I will discuss two simple scenarios that illustrate some of the challenges. The first is a single client making a large number of requests to a pool of stateless servers. Any server can handle any request, so ideally these requests should be distributed across all servers. The second is multiple clients sending a large number of requests to a pool of servers, and a new server is added (scaling the service up). Ideally, the clients should immediately start sending requests to the new server.
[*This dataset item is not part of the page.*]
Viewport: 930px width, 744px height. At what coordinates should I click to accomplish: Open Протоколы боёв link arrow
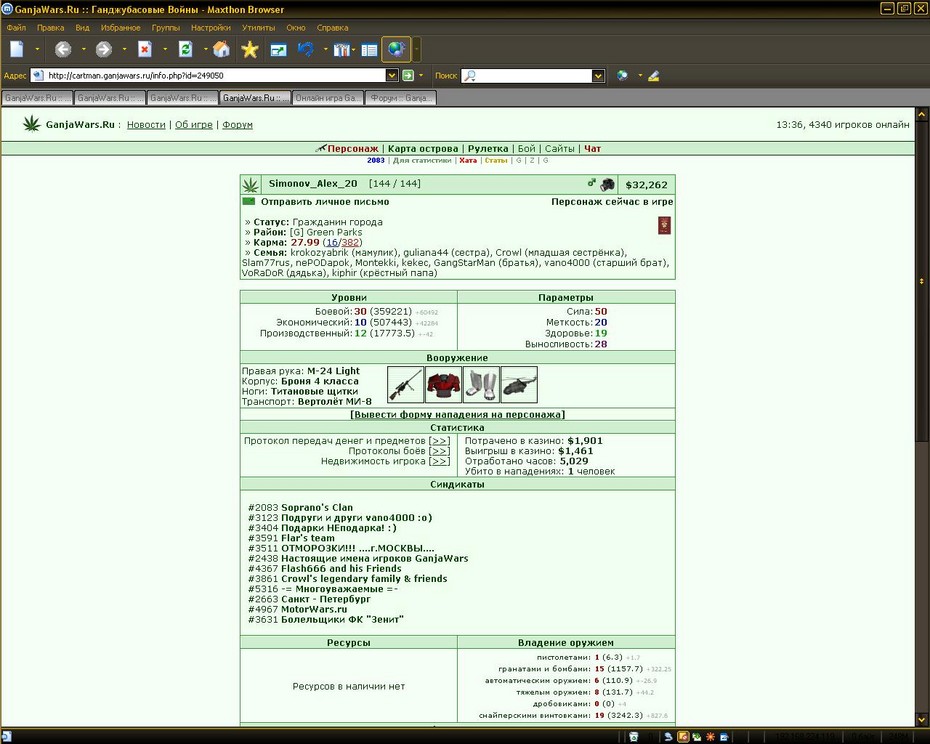(x=439, y=451)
By default, a gRPC client does a DNS lookup and establishes a single TCP connection to a server. It then sends all requests on this single connection. This is efficient, since connection set up costs are paid once at startup, rather than per request, and there is exactly one connection per client, reducing the amount of state that needs to be tracked. There are two easy ways to set this up. The first is using round-robin DNS, where the DNS name has multiple IP addresses. In this case, the DNS client will pick one answer and gRPC will connect to a random server. The second is using a single IP that distributes TCP connections, such as a Kubernetes "ClusterIP" service, or a TCP load balancer.
If there are many clients, connections will be distributed uniformly at random. This is not bad, although there will still be variance between servers. However, in the scenario where one client is sending all the requests, only a single server will be used. The default configuration also fails in the scale-up scenario, since the existing clients will never reconnect. You can configure gRPC's maximum connection age on the server to force clients to occasionally reconnect. This will cause clients to eventually use the new server, at the cost of occasional unnecessary reconnects.
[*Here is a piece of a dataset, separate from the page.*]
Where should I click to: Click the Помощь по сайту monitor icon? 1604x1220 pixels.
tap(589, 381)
Another approach is to send all requests to a proxy which can do per-request load balancing. This is the approach taken by Envoy and Linkerd, as well as most HTTP proxies/load balancers. The advantage is there is a single load balancing implementation for all clients and servers, regardless of programming language or other implementation choices. The disadvantage is there is now another process between the clients and servers, so there is some additional overhead. As an example, see Using Linkerd to load balance gRPC on Kubernetes.
In the case of a single client generating load, the proxy will balance the requests across multiple servers. In the case of a new server being added, the proxy can frequently poll or subscribe to updates to the service information (e.g. DNS, Kubernetes, etcd, Zookeeper, Consul, etc). This allows it to quickly detect the new server and start sending requests to it. The approach has the advantage of providing a uniform way to configure services, but the overhead and complexity will need to be monitored carefully. This seems like it can be an excellent choice for "heterogeneous" environments where you want a uniform way to manage different kinds of connections (e.g. HTTP, gRPC, MySQL, ...) and have many different implementations, some of which you might not have control over. It is less obviously a good choice in more homogeneous environments, where you control both the servers and the clients, and it may be simpler and more efficient to configure them directly.
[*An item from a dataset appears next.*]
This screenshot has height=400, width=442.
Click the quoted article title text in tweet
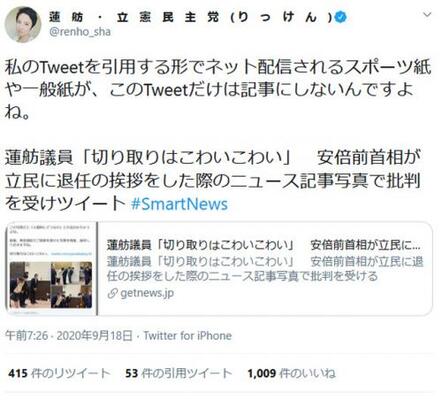click(213, 180)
It is fairly straightforward to configure gRPC to use multiple TCP connections in a round-robin fashion. Google does this for their Google Cloud APIs, or see the grpc-go-pool project. (Although the Google Cloud APIs seem to do this to "improve throughput," not load balancing. Maybe because these APIs need to work over the Internet?) The advantage is that load will be more evenly balanced, with the disadvantage of having more total connections. This means in the single client scenario, load is distributed over multiple servers, but still not all.
To distribute the load from a single client, you can instruct it to make separate connections to all backends. In Kubernetes, this can be done by using a headless service, which configures Kubernetes DNS to return multiple IP addresses. Then you need to configure your gRPC client to use round-robin load balancing. This now will distribute load across all servers, at the cost of (num clients)×(num servers) total connections.
Neither of these helps when adding a new server, but setting the maximum connection age. gRPC will re-resolve the DNS name again when any connection closes, so this server-side setting can control how often clients poll for DNS updates. This is a reasonable solution that improves on the default configuration, but polling for DNS updates does mean adding servers will not happen instantly.
The gRPC clients support a "lookaside" load balancer. Each client asks the load balancer which servers they should use, but the clients then directly send requests to those servers. This allows the lookaside load balancer to implement any complex policy it wants. The gRPC clients then only need to implement a very simple policy (e.g. round-robin), rather than requiring duplicate implementations in each language. This is effectively separating the control plane (which servers to use) and the data plane (sending the requests), and is documented in a gRPC blog post. The initial protocol was called gRPCLB, but it is now deprecated. The gRPC project is now supporting the xDS API from the Envoy project.
Despite the official blog post, given the extremely poor documentation, I suspect that few people are using this approach in production. Let's hope that the move to piggy-back on Envoy's API means this will have more support in the open source implementation in the future. I did write a tiny example to show how to configure gRPCLB and it does work. However, it did require wading through poorly documented features such as gRPC service config, name resolution and balancers.